For more crazy shoes, try If Shoes Could Kill.


----------



## obcessedwithit (Jul 13, 2009)

those are a real neck breaker................................esp mine after all the punch recipes I just looked at...lol....


----------



## BooBoo (Jun 14, 2010)

I'm not sure where I first came across them, but I found them under " Dsquared Bone Healed Shoes " Yes, most shoes are bad for your spine from what I hear, but if they make you look good or direct from the fact that you don't, makes them a must have.


----------



## aero4ever (Oct 19, 2009)

Those are cool! I would so wear those, and not just at Halloween.


----------



## xJane (Aug 21, 2010)

http://www.katesclothing.co.uk/Iron-Fist-Shoes-s/2040.htm

A few good pairs in there too. Not as outlandish, but still pretty awesome!
xJ


----------



## cwolfe83 (Aug 8, 2008)

xJane said:


> http://www.katesclothing.co.uk/Iron-Fist-Shoes-s/2040.htm
> 
> A few good pairs in there too. Not as outlandish, but still pretty awesome!
> xJ


I want those skull flats! I'd wear them on a regular basis.


----------



## halloween_sucks_in_the_uk (Sep 28, 2008)

Wow those are some killer heels and I mean literally..I'd break my neck in them, growing up with 3 brothers has given me some tomboy habits. I walk like a man in drag in heels.


----------



## BooBoo (Jun 14, 2010)

I want someone to make something in a Hiking Boot, take out the heel & but a Hip Bone in.


----------



## RCIAG (Jul 19, 2010)

Hello everyone, my name is RCIAG (RogerClyneIsAGod) & I'm a shoe-aholic!!



halloween_sucks_in_the_uk said:


> Wow those are some killer heels and I mean literally..I'd break my neck in them, growing up with 3 brothers has given me some tomboy habits.

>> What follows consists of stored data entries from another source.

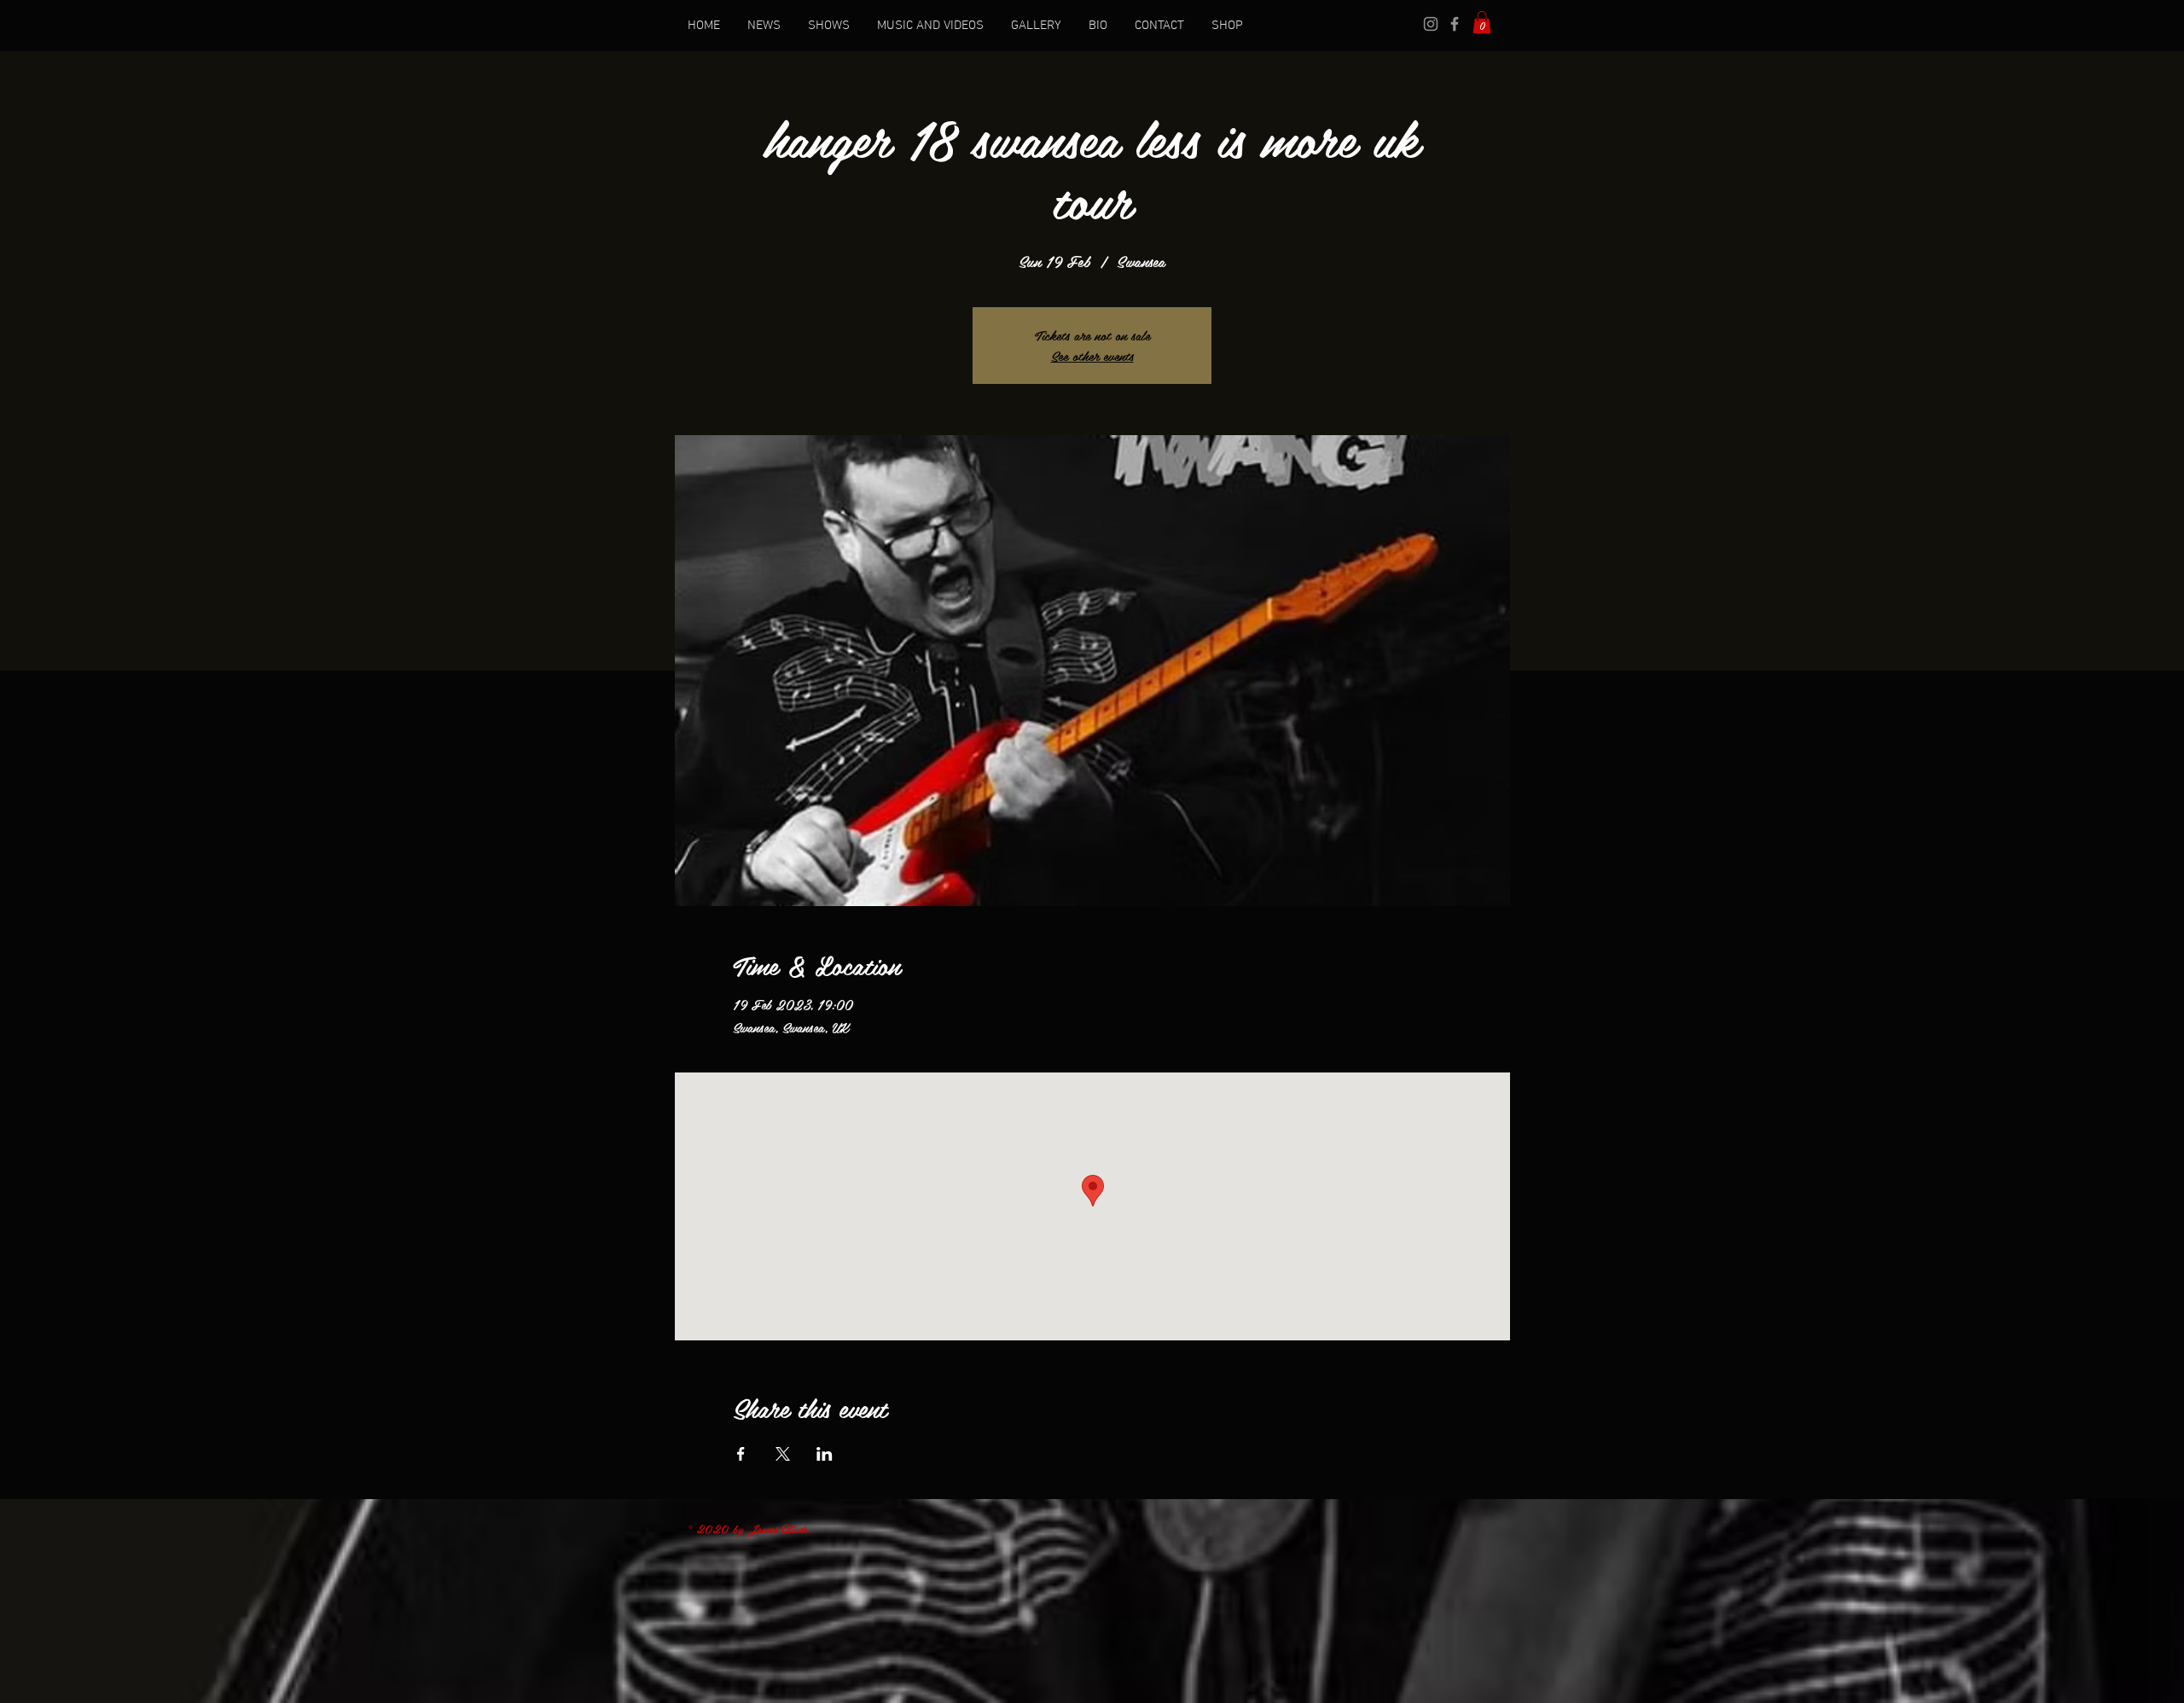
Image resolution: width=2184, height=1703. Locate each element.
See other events (1092, 355)
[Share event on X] (783, 1454)
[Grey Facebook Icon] (1454, 24)
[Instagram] (1430, 24)
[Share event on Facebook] (741, 1454)
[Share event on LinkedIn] (824, 1454)
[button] (1481, 22)
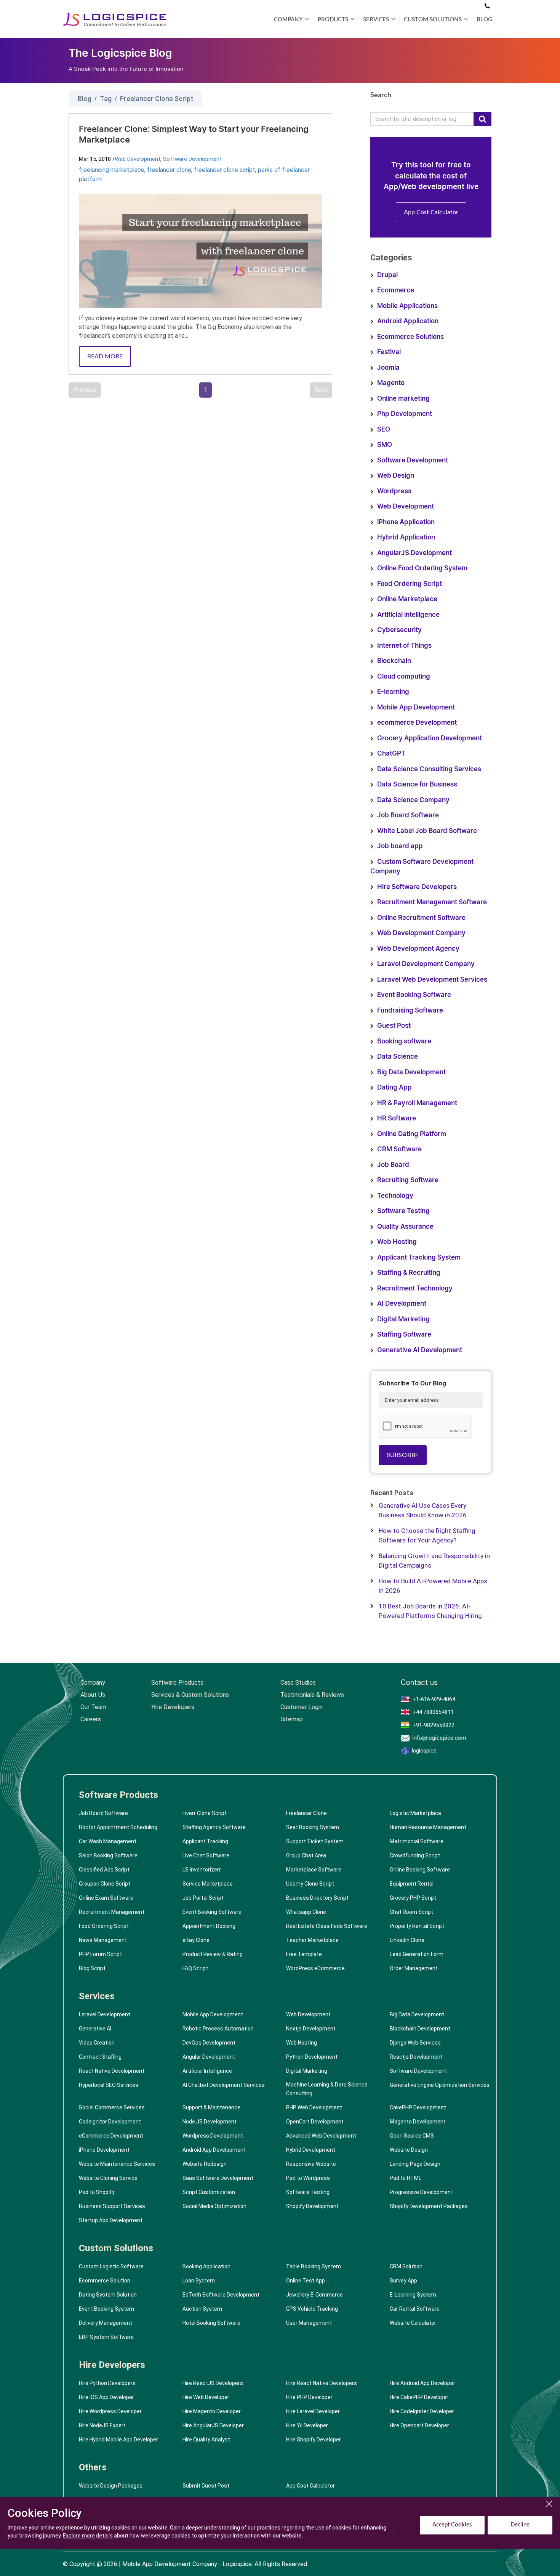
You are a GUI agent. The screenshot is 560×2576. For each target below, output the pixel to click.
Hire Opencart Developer (419, 2425)
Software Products (177, 1682)
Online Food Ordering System (422, 568)
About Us (92, 1694)
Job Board (393, 1165)
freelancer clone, (170, 169)
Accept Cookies (452, 2525)
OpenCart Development (315, 2122)
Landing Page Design (415, 2164)
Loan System (198, 2280)
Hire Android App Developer (422, 2383)
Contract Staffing (100, 2057)
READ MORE (105, 356)
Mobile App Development (416, 707)
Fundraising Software (410, 1010)
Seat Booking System (312, 1827)
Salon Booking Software (108, 1855)
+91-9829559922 (433, 1725)
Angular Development (208, 2057)
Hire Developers (172, 1707)
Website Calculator (413, 2323)
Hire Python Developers (107, 2383)
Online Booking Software (420, 1870)
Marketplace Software (313, 1870)
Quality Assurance (405, 1226)
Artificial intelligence (408, 614)
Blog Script (92, 1968)
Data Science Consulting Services (429, 769)
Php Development (404, 414)
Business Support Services (112, 2206)
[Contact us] (487, 6)
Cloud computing (403, 676)
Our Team (93, 1707)
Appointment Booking (208, 1926)
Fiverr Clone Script (204, 1813)
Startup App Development (110, 2220)
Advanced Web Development (321, 2136)
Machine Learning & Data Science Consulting (327, 2089)
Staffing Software (404, 1334)
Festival (389, 352)
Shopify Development (312, 2206)
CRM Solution (406, 2266)
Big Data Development (411, 1072)
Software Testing (403, 1211)
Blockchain (394, 661)
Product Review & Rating (212, 1954)
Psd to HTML (405, 2178)
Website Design (409, 2150)
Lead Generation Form (416, 1954)
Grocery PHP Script (413, 1898)
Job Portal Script (203, 1898)
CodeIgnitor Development (110, 2122)
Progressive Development (421, 2192)
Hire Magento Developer (211, 2411)
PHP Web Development (314, 2107)
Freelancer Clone (306, 1813)
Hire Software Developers (417, 887)
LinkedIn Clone (407, 1940)
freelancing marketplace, (113, 169)
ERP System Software (106, 2337)
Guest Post (394, 1025)
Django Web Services (415, 2043)
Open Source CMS (412, 2136)
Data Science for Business (417, 784)
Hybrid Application (406, 537)
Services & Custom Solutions (190, 1694)
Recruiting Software (407, 1180)
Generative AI (95, 2028)
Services (97, 1996)
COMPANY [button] (288, 19)
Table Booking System (313, 2266)
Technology (395, 1196)
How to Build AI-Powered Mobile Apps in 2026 (433, 1586)
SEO (383, 429)
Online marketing (403, 398)
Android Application (407, 321)
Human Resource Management (428, 1827)
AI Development (401, 1303)
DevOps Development (208, 2043)
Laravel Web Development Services (432, 979)
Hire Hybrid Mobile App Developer (118, 2439)
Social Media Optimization (214, 2206)
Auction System (202, 2309)
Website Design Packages (110, 2486)
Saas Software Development (217, 2178)
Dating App (394, 1087)
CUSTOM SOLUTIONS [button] (433, 19)
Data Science (397, 1056)
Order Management (414, 1968)
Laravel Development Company (426, 964)
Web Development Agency (418, 948)
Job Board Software (408, 815)
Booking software (404, 1041)
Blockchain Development (420, 2028)
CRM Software (399, 1149)
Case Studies (298, 1682)
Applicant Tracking (205, 1841)
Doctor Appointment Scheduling (118, 1827)
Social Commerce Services (112, 2107)
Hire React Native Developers (321, 2383)
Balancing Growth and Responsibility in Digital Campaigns (434, 1561)
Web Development (137, 159)
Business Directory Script (317, 1898)
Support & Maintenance (211, 2107)
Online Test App (305, 2280)
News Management (103, 1940)
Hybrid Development (310, 2150)
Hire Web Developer (205, 2397)
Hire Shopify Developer (313, 2439)
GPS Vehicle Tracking (312, 2309)
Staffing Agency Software (214, 1827)
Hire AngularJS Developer (213, 2425)
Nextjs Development (311, 2028)
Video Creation (97, 2043)
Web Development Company (421, 933)
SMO (384, 444)
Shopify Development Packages (429, 2206)
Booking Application (206, 2266)
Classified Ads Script (104, 1870)
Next (321, 389)
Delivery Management (105, 2323)
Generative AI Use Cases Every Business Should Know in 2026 (423, 1510)
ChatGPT (391, 753)
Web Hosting (397, 1242)
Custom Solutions (116, 2248)
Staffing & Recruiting (408, 1273)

I walk like a man in drag in heels.


It's all about walking on your toes & not putting your weight on your heels. And strangely enough, platform heels aren't as hard to walk in as you'd think. If it's got a platform under the toes it's easier to walk in than if it's got just a super high heel..

Like these, they have a high heel but they also have a platform under the toe which makes the heel _appear_ higher when it's not as high as it looks because of that toe platform.









I have a couple of pairs like that, with the toe platform, & they're infinitely more comfortable, & I wear them often, than this pair which I own & have only worn once because they're horribly uncomfortable.









That's an interesting catalog too, Pyramid Colleciton, even if it's a tad pricey. But sadly, their shoes start at size 6 which is just a tad too big for me since I wear a 5 1/2, but I saw those shoes & had to have them. I wish I'd skipped 'em.


----------



## BooBoo (Jun 14, 2010)

Pyramid Cllection, My fetish prayers have been answered!!!


----------



## xJane (Aug 21, 2010)

It's true. A bit of a platform makes a huuuuge difference. One of my favorite pairs of shoes have a 4" heel and a half inch platform. I can wear them all day, dance in them all night, and book it across a parking lot faster than I can in sneakers!  And I am by no means a girly girl! If I can do it, anyone can!
xJ


----------